La storia della Youth Orchestra of Bahia e di Ricardo Castro è una storia diversa. Perché segue la più felice delle intuizioni di uno straordinario musicista venezuelano: José Antonio Abreu, fondatore de El Sistema, educazione musicale gratuita che consente l’accesso ai bambini di ogni ceto sociale, soprattutto a quelli più disagiati. Sono nate così centinaia di orchestre giovanili che hanno consentito a giovani che altrimenti non avrebbero avuto spazio di farsi conoscere in Venezuela e nel mondo, evitando di rimanere prigioniere delle dinamiche perverse dei barrios, come delle favelas, dove regnano povertà e la malavita controlla anche i sospiri della gente.

Fra i musicisti cresciuti grazie a El Sistema c’è sicuramente Gustavo Dudamel, il personaggio a cui è ispirata la figura di Rodrigo, il protagonisti di Mozart in the Jungle, la serie televisiva proposta in Italia da Sky.

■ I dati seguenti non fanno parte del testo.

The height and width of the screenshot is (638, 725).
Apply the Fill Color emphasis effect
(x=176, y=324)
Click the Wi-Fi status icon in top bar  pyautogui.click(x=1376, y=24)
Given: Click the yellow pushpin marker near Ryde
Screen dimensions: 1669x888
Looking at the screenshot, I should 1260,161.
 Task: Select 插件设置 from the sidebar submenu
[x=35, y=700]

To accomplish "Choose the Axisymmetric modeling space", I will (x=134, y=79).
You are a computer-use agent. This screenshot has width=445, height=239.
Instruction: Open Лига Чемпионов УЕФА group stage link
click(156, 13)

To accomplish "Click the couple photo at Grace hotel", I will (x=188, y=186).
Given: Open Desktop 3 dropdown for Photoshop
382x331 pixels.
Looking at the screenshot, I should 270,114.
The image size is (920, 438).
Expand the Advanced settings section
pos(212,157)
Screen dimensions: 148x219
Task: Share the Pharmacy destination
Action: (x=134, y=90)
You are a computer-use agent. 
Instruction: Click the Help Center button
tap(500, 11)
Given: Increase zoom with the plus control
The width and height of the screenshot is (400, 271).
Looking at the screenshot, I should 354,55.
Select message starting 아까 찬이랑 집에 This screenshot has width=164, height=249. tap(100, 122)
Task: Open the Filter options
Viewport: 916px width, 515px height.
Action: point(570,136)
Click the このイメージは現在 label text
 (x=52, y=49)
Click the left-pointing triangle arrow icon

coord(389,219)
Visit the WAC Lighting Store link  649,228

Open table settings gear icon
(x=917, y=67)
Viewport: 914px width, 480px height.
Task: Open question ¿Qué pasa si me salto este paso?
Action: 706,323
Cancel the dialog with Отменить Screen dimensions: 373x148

Ricardo Castro, che dirige la Youth Orchestra of Bahia anche nel concerto di Rimini, vanta una carriera semplicemente straordinaria. Numerosi i concorsi vinti. Tutte le orchestre più importanti lo hanno voluto sul podio. E gli artisti fra i più rinomati hanno suonato con lui.Ebbene, in questo contesto, Ricardo Castro dirige il progetto che coinvolge oltre 4.000 bambini dello stato di Bahia. Bambini che studiano, imparano, suonano. Diretti da Castro nelle più importanti sale da concerto di tutto il mondo.

La partecipazione straordinaria della pianista Martha Argerich: la storia della musica pianistica

Martha Argerich, un patrimonio della storia della musica (foto dalla pagina Facebook dell'Accademia di Santa Cecilia)

Martha Argerich, un patrimonio della storia della musica (foto dalla pagina Facebook dell’Accademia di Santa Cecilia)

Con la Youth Orchestra of Bahia e con Ricardo Castro saranno protagoniste le pianiste Martha Argerich e Theodosia Ntokou. Martha Argerich, 75 anni, argentina che da tanto tempo vive in Svizzera, ha vinto giovanissima il concorso fra i più importanti al mondo, il Busoni. Per scrivere di lei servirebbe un fiume d’inchiostro e non basterebbero i fogli di carta di questa terra. E’ semplicemente straordinaria, anche nell’attenzione al sociale, lei che ha sconfitto il cancro, due volte. Chi sarà in sala, venerdì sera, potrà raccontare di averla ascoltata suonare. E magari di avere ascoltato anche il suono del pianoforte accarezzato da Theodosia Ntokou, greca, che è seguita con il più grande affetto da Martha Argerich.

Il programma racconta meglio d’ogni parola lo spirito di Ricardo Castro, del concerto: Estancia, Suite dal balletto Estancia, di Alberto Evaristo Ginastera, compositore argentino che descrive la vita agricola in un’azienda del suo paese; Francis Poulenc: Concerto in re minore per due pianoforti e orchestra; Maurice Ravel: Concerto in sol maggiore per pianoforte e orchestra, una delle grandi passioni di Martha Argerich; Igor’ Fëdorovič Stravinskij: Suite dal balletto L’Uccello di fuoco Op. 20.